How Islamist and Radical-Left Media Spread Lies about Hamas’s Crimes

Aug. 29 2024

Readers of Mosaic are likely familiar with the combination of distortion, credulousness, and confusion that characterizes so much of the coverage of the Gaza war in the mainstream press. But far worse is what can be found in what the British journalist John Ware dubs the alternative media—hard-left, obsessively anti-Israel, and usually anti-Semitic outlets that have persistently denied that Hamas slaughtered civilians, raped women, and engaged in other acts of unspeakable barbarity.
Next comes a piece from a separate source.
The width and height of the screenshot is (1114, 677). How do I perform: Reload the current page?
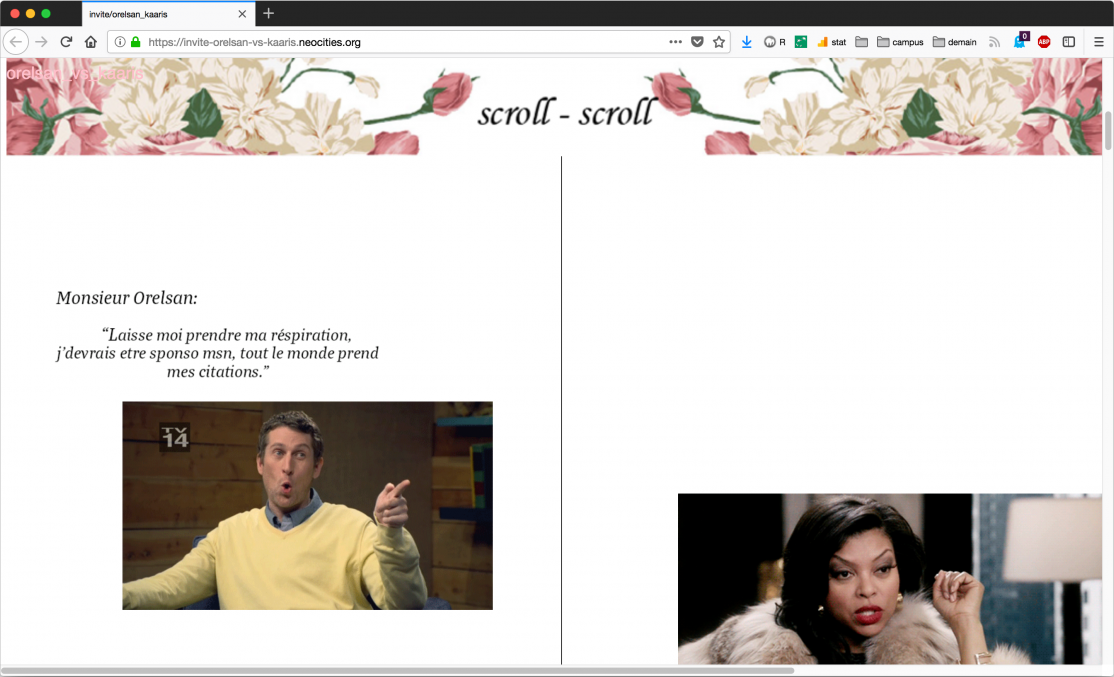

They take their cues from Hamas itself, which both distributed video of the atrocities and sent its representatives to claim they never happened on the BBC.
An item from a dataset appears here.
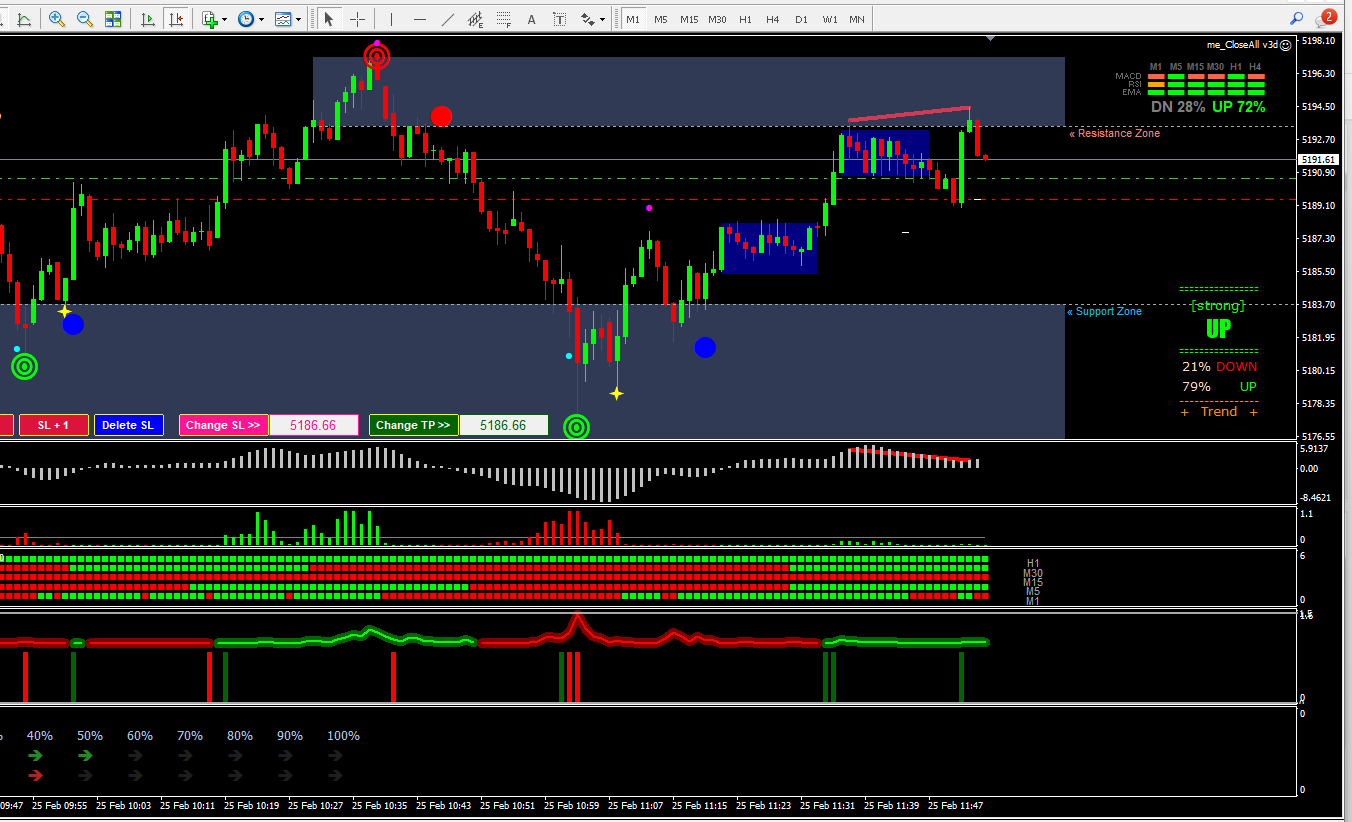
Task: Switch to the M15 timeframe
Action: (x=689, y=19)
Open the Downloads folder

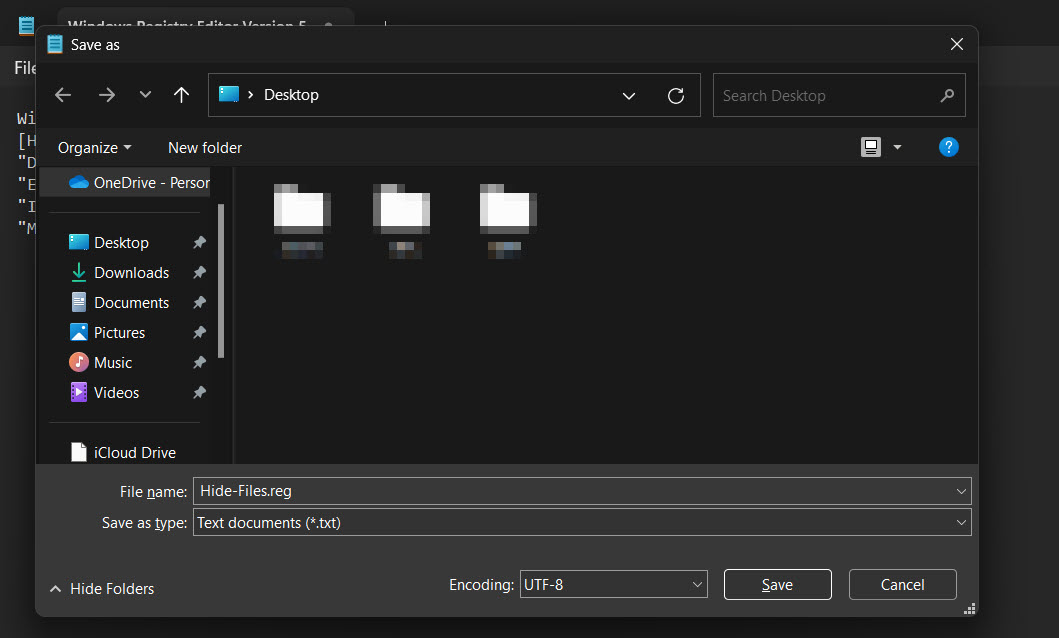tap(130, 272)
Backing up this campaign of lies are such Islamist outlets as Al-Hiwar TV, which Ware describes as a “Muslim Brotherhood-aligned TV station broadcasting daily to the Arab diaspora from its London studios.” And then there are Hamas sympathizers with academic pedigrees, which the alternative and mainstream media cite as respected authorities:

Khalid El-Awaisi, a lecturer in early Muslim history/Islamic Jerusalem studies at University of Aberdeen, told Muslims at the Masjid-e-Umar [mosque] in Bradford on October 21: “What you heard about attacks on concerts, and all this nonsense, it turns out to be lies.”

One wonders most of all why one of Scotland’s leading universities has a professorship in “Islamic Jerusalem studies” and what precisely that means.
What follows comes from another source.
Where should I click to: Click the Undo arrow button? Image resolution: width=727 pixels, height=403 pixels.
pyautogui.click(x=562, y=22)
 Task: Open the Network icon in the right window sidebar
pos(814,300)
The last part of the equation are such U.S.-based outlets as Max Blumenthal’s Grayzone (famous for denying atrocities committed by Bashar al-Assad and Vladimir Putin), Mondoweiss, and Electronic Intifada. Ware presents a careful forensic dissection of their arguments, which makes for difficult reading. He concludes:

The alternative media are likely to play an increasingly influential role in how the conflict now plays out in Britain and elsewhere. For it is their journalism which the growing number of Hamas sympathizers and apologists here hope will resonate most closely with British Muslims, a large and growing constituency. The fact that six months into the war, a poll showed 76 percent of British Muslims had yet to accept that Hamas had committed murder and rape on October 7 should ring alarm bells. Muslim university graduates were slightly more in denial than non-graduates.

Read more at Fathom

More about: Hamas, Islamism, Media, United Kingdom

How Oman Is Abetting the Houthis

March 24 2025

Here at Mosaic, we’ve published quite a lot about many Arab states, but one that’s barely received mention is Oman, located at the southeastern corner of the Arabian Peninsula. The sultanate has stayed out of the recent conflicts of the Midde East, and is known to have sub-rosa relations with Israel; high-ranking Israeli officials have visited the country clandestinely, or at least with little fanfare. For precisely this reason, Oman has held itself out as an intermediary and host for negotiations. The then-secret talks that proceeded the Obama administration’s fateful nuclear negotiations with Iran took place in Oman. Ari Heistein explains the similar, and troubling, role Muscat is playing with regard to the Houthis in neighboring Yemen:

For more than three decades, Oman has served in the role of mediator for the resolution of disputes in Yemen. . . . Oman allows for a Houthi office in the capital, Muscat, reportedly numbering around 100 personnel, to operate from its territory for the purported function of diplomatic engagement. It is worth asking why the Houthis require such a large delegation for such limited engagement and whether there is any real value to engaging with the Houthis.

Thus far, efforts to negotiate with the Houthis have yielded very limited outcomes, primarily resulting in concessions from the Saudi-led coalition and partial de-escalation when it has served the terror group’s interests. Rarely, if ever, have the Houthis fully abided by their commitments after signing off on international agreements. Presumably, such meager results could have been achieved through other constellations that are less beneficial to the recently redesignated foreign terrorist organization.

In contrast, the malign and destabilizing Houthi activities in Oman are significant. They include: shipment of Iranian and Chinese weapons components [and] military-grade communications equipment via Oman to the Houthis; the smuggling of senior officials in and out of Houthi-controlled areas via Oman; and financial activities conducted by Houthi shell corporations to consolidate the regime’s control over Yemen’s economy and subsidize the regime.

With this in mind, there is good reason to suspect that the Houthi presence in Oman does more harm than good.